Implementing Logic Programming
23 points by veqq
23 points by veqq
There was quite a lot of research about logic programming back in the 80s and early 90s, around the first AI boom. A while back I picked up used copies of, Implementations of Prolog and Parallel Logic Programming, as well as a book on Strand, an Expert Systems book, and an old, second edition version of “Programming with Prolog”. A lot of people think of concurrency and parallelism as modern topics, but they were running Prolog on 16 core machines in the late 80s.
Unfortunately I haven’t found much use for logic programming yet. One of the books even says, “If you know an algorithm, use that, otherwise Prolog may be a suitable alternative”, although it wasn’t as blunt about it. The dirty secret seems to be that logic programming is basically a glorified search through the solution space. It’s handy to have available, but probably not the most efficient technique. The books still cover a lot of useful techniques that can be used outside of logic programming, but logic programming itself seems limited, IMO.
Are there any attempts to use LLMs and modern AI combined with logic programming? One downside of logic programming is the neccesity of entering all of the rules… if those came from LLM training data somehow, I could see if being a lot more useful. Is that basically what ChatGPT and OpenAI are doing? Or what if ChatGPT generated the rules for an expert system? A kind of hybrid approach where the AI generates the rules and human experts double check them.
One interesting ability of Expert Systems, (and to an extent Prolog), is the ability to explain its reasoning by showing the rules and inferences made. That’d be a great feature for modern AI to adopt.
Prolog is sometimes used for rules systems today. Gerrit used to let you configure the rules about what could be merged in Prolog. (E.g. needs two +1, no -1, plus validation from CI.)
I also recently went back to Prolog to experiment with parsing. It went fairly well.
I think I read some paper about making LLM solve some kinds of puzzles by translating them into Prolog programs. I can imagine it could work reasonably well.

### USING THE INFORMATION
A. From the logic programming post, extract the passage from "Unfortunately I haven’t" to "seems limited, IMO." word for word.
B. In the logic programming post, what did Gerrit once let users configure in Prolog?
C. Check each statement against the logic programming post and answer yes or no, quoting the words that decide it.
(i) One of the books the writer bought is a second edition of "Programming with Prolog."
(ii) The writer has found a lot of use for logic programming.
(iii) Prolog was being run on 16 core machines in the late 80s.

### THE DATA

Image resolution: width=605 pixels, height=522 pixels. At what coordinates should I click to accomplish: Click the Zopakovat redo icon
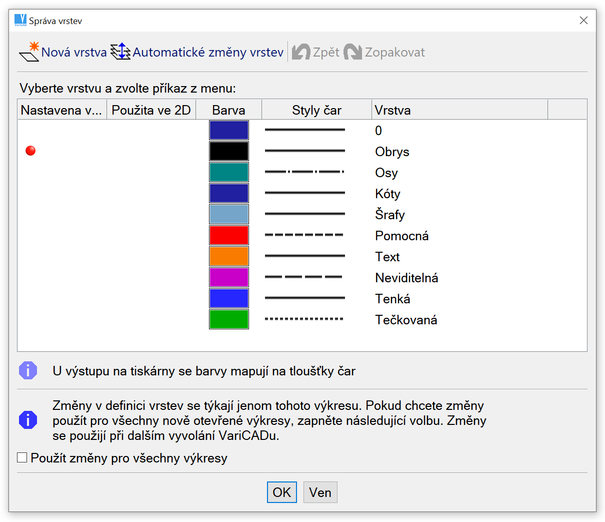coord(352,51)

### LIST OF SOLUTIONS
A.
Unfortunately I haven’t found much use for logic programming yet. One of the books even says, “If you know an algorithm, use that, otherwise Prolog may be a suitable alternative”, although it wasn’t as blunt about it. The dirty secret seems to be that logic programming is basically a glorified search through the solution space. It’s handy to have available, but probably not the most efficient technique. The books still cover a lot of useful techniques that can be used outside of logic programming, but logic programming itself seems limited, IMO.

B. The rules about what could be merged.

C.
(i) Yes: "an old, second edition version of “Programming with Prolog”"
(ii) No: "Unfortunately I haven’t found much use for logic programming yet."
(iii) Yes: "they were running Prolog on 16 core machines in the late 80s."